Sans préjuger de la cause de ces différenciations particulières, il est déjà une question qui se pose sur la possibilité de formation du premier atome, formation difficilement concevable et même paradoxale en regard de la loi de Coulomb qui régit nécessairement le phénomène. Il est en effet difficile de s'imaginer comment le premier noyau se serait constitué avec des particules de même nom qui se repousseraient d'après la loi électrostatique fondamentale. Cependant, nous le concédons encore. Toutefois, le cycle d'intégration a-t-il eu lieu simultanément pour les quatre vingt douze éléments (1) classés par Mendélieff, ou par passages successifs d'un élément à l'autre ?

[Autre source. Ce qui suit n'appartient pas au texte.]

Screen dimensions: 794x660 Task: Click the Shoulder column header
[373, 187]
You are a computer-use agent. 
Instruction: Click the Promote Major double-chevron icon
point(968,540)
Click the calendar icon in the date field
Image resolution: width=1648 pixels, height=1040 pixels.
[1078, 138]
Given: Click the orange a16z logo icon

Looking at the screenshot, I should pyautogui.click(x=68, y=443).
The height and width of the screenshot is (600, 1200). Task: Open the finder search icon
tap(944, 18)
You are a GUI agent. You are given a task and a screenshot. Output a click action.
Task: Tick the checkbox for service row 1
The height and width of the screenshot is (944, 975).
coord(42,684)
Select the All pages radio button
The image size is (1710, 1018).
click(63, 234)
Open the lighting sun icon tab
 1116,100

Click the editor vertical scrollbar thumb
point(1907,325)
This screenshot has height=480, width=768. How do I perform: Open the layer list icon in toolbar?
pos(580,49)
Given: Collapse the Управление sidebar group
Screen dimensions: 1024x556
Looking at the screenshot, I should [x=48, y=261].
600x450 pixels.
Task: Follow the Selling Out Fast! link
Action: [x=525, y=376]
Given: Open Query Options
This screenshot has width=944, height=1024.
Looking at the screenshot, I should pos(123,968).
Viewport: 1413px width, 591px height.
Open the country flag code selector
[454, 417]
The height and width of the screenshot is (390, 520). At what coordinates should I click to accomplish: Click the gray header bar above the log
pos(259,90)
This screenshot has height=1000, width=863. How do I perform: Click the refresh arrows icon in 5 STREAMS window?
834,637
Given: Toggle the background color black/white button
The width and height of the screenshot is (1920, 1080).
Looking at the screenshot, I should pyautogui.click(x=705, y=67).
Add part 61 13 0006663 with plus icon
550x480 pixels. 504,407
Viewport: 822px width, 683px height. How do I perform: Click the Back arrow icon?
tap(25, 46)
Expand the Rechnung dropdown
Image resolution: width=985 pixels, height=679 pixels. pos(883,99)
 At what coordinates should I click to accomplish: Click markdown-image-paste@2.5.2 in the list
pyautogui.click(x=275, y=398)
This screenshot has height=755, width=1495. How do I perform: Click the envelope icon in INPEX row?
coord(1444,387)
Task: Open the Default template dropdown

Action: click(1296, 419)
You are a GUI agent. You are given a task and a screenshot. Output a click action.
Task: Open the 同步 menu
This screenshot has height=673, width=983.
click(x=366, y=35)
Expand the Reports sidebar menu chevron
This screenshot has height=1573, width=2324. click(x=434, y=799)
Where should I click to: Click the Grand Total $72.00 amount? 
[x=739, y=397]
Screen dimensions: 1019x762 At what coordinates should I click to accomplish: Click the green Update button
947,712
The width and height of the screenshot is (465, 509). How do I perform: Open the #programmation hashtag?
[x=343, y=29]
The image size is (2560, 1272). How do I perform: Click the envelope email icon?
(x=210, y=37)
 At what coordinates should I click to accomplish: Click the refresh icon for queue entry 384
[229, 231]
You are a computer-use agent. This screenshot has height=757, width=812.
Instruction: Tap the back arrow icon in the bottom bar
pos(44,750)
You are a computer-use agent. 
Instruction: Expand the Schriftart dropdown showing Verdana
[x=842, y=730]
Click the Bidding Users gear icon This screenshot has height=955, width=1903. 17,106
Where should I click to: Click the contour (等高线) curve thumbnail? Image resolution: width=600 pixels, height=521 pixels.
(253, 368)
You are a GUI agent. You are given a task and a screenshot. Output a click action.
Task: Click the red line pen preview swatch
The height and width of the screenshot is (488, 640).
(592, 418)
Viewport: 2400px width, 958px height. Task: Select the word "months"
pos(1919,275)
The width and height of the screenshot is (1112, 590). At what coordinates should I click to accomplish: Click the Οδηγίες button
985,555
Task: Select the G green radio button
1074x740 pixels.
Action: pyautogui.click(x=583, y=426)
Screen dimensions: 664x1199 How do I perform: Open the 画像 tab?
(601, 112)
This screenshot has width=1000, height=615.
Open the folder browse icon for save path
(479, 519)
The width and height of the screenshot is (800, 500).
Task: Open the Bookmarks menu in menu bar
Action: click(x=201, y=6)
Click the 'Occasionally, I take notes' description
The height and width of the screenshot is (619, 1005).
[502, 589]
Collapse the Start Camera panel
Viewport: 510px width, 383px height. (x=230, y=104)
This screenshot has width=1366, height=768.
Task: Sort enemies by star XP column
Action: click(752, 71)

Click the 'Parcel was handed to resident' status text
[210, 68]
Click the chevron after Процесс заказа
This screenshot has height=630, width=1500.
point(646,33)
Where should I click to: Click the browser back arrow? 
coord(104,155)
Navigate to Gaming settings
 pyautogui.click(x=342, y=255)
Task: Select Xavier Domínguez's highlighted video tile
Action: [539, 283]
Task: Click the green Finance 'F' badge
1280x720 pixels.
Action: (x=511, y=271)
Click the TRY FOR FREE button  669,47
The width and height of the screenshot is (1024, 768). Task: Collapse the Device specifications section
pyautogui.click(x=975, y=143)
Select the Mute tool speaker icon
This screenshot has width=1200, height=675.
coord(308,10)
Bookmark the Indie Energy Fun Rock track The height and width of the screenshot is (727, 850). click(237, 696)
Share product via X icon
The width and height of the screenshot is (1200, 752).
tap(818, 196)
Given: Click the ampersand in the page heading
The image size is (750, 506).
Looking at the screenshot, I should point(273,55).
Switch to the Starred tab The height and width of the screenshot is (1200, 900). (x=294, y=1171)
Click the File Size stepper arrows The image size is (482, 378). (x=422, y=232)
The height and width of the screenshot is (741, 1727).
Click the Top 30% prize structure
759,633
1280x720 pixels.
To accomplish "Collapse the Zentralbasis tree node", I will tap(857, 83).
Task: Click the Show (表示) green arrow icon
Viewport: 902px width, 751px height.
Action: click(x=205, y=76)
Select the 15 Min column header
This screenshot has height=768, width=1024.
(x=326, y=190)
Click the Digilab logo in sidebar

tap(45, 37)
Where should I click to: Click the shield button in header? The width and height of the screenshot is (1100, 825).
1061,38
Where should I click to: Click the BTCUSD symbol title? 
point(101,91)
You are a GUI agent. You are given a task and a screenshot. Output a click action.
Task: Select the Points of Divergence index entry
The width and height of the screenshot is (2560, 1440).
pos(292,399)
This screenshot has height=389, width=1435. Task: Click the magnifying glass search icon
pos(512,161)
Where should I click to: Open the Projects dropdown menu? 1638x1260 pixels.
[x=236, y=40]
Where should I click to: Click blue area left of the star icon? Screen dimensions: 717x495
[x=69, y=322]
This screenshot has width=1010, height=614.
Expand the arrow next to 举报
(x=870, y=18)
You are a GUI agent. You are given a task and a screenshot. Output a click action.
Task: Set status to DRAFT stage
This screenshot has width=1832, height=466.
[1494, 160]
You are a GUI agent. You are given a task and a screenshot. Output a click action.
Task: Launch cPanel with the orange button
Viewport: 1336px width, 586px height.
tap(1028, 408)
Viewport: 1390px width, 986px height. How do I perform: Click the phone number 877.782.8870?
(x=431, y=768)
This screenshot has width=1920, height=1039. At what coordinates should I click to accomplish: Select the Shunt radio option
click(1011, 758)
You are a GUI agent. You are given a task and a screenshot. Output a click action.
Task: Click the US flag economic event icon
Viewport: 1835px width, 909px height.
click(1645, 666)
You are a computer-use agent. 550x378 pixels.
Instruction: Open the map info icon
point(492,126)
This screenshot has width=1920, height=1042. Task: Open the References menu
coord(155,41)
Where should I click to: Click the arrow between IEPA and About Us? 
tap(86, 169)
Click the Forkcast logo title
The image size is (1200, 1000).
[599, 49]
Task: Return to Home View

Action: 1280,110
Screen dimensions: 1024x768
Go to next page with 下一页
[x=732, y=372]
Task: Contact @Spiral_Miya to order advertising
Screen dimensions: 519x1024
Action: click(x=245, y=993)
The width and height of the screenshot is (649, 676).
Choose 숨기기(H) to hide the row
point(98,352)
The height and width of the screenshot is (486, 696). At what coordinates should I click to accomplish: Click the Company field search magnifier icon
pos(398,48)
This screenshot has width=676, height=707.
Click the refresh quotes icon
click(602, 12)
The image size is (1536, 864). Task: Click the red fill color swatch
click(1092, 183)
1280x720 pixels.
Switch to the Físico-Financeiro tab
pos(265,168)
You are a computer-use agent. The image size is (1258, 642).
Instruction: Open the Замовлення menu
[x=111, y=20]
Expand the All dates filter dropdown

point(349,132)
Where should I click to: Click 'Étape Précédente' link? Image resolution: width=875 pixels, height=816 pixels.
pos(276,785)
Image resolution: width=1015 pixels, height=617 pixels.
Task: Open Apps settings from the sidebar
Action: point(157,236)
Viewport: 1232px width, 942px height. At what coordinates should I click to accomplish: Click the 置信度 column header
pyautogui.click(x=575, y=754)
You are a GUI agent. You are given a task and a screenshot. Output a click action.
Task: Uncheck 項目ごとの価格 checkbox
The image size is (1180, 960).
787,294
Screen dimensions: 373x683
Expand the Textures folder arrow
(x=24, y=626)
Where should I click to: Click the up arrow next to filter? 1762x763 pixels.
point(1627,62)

S'il y a eu simultanéité, un seul élément peut s'expliquer normalement par l'intervention d'un facteur unique : un état déterminé de la matière.

Mais il resterait bien alors quatre vingt onze cas anormaux qui ne peuvent s'expliquer par le même facteur.

Si au contraire, il y a eu succession des éléments, leur formation doit s'expliquer comme une série de quatre vingt onze transmutations, à partir d'un élément primordial. Le phénomène peut alors avoir eu lieu, soit par chaîne unique, soit par chaînes multiples : un élément donnant naissance à une famille de corps simples et le tout étant issu d'un élément primordial.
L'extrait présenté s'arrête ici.